According to a quick report released by the Japanese Ministry of Finance this morning, March 19, in February, the country's export turnover reached over 9,191 billion yen (equivalent to about 61.7 billion USD), an increase of 11.4% over the same period last year. This is the 5th consecutive month that Japan's export turnover has maintained growth momentum. The main reason is that exports to China continued to increase sharply, and exports to the US increased dramatically, as Japanese businesses boosted exports to this market before the protectionist tax policy imposed by the Trump administration took effect.

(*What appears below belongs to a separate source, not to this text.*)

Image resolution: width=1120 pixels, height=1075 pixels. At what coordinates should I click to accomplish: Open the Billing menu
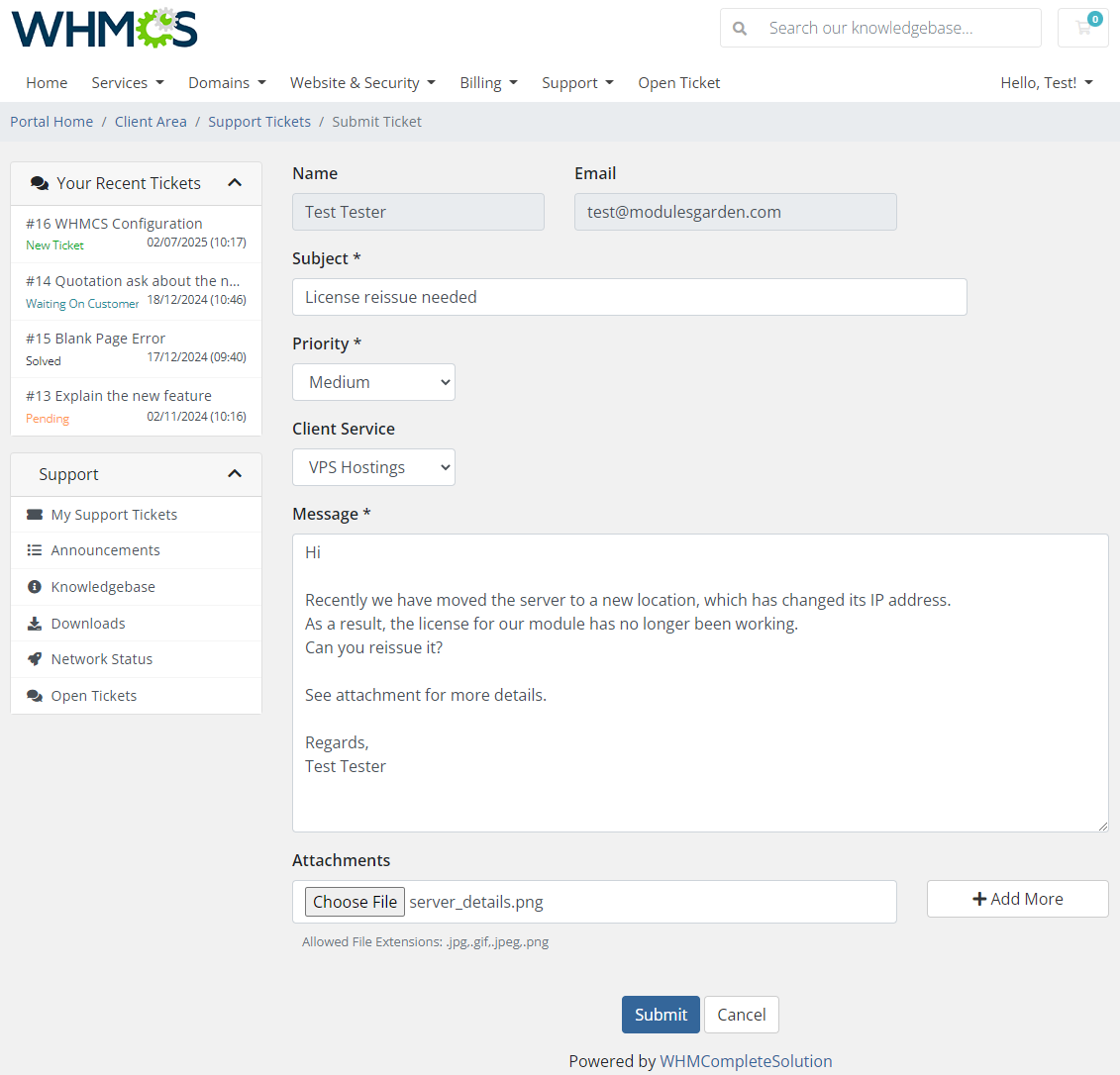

Meanwhile, import turnover stopped at 8,606.6 billion yen (equivalent to about 57.7 billion USD, down 0.7% compared to the same period last year. Accordingly, Japan's trade profit in February reached 584.5 billion yen (equivalent to about 4 billion USD). This is the first time after 2 months that Japan has regained a trade surplus. Previously, the Japanese Ministry of Finance said that in 2024, Japan's total export turnover increased by 6.2%, while the increase rate of imports stopped at 1.8%. Therefore, the country's trade deficit last year decreased by 44% compared to the previous year.
These figures are considered a positive sign for the world's fourth largest economy, in the context of the global economy facing negative impacts from the Russia-Ukraine conflict, the war in the Middle East, and recently the trade war between the US and China, along with the US tariff policy under President Donald Trump. However, Japanese economic experts warn that after the US tax policy takes effect, the tax rate that Washington plans to apply to imported cars from Japan alone will reduce the country's GDP by 0.08%~0.2%, and this is not the final damage figure.